- Born: Samuel H.Reakes November 6, 1930 Nanticoke, Pennsylvania, U.S.
- Died: March 25, 2000 (aged 69)

Motorsport career
- Debut season: 1952
- Championships: 11
- Wins: 400+

Championship titles
- 1974 NASCAR Illinois Late Model Sportsman Champion

= Sammy Reakes =

American Modified racing driver (1930-2000)

Samuel Reakes (November 16, 1930 – March 5, 2000) was an American Modified racing driver.
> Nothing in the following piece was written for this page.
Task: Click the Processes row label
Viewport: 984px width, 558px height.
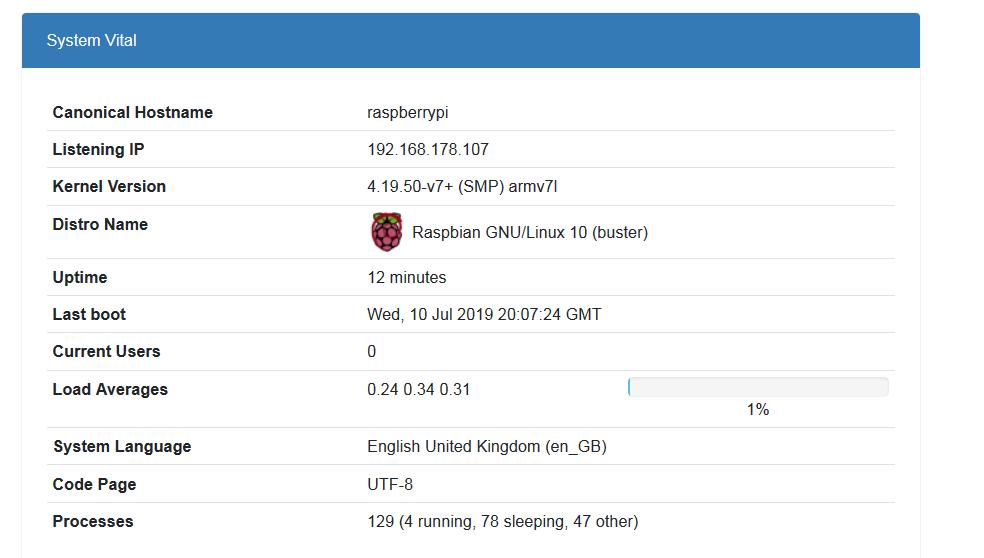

Equally adept on both dirt and asphalt surfaces, officials have estimated that he captured over 400 feature wins in a career that spanned three decades.

==Racing career==
Reakes was introduced to racing by his cousin Ed Spencer, father of NASCAR Cup Series standout Jimmy Spencer, at Bowman's Creek Speedway, Pennsylvania. In 1953 Reakes relocated to Central New York and became a regular at Fulton Speedway, LaFayette Speedway, and Rolling Wheels Raceway (Elbridge). He captured track championships at Brewerton Speedway, Canandaigua Speedway, Maple Grove Speedway (Waterloo), Monroe County Fairgrounds, Orange County Fair Speedway, and Weedsport Speedway.

A job transfer required relocating to northern Illinois, where Reakes won the Late Model Sportsman championship at Rockville Speedway in 1973, and captured the state championship a year later.

Reakes was inducted into the Northeast Dirt Modified Hall of Fame in 1994, and his wife Zelda received the Hall's 2008 Outstanding Women in Auto Racing award for her behind the scenes support.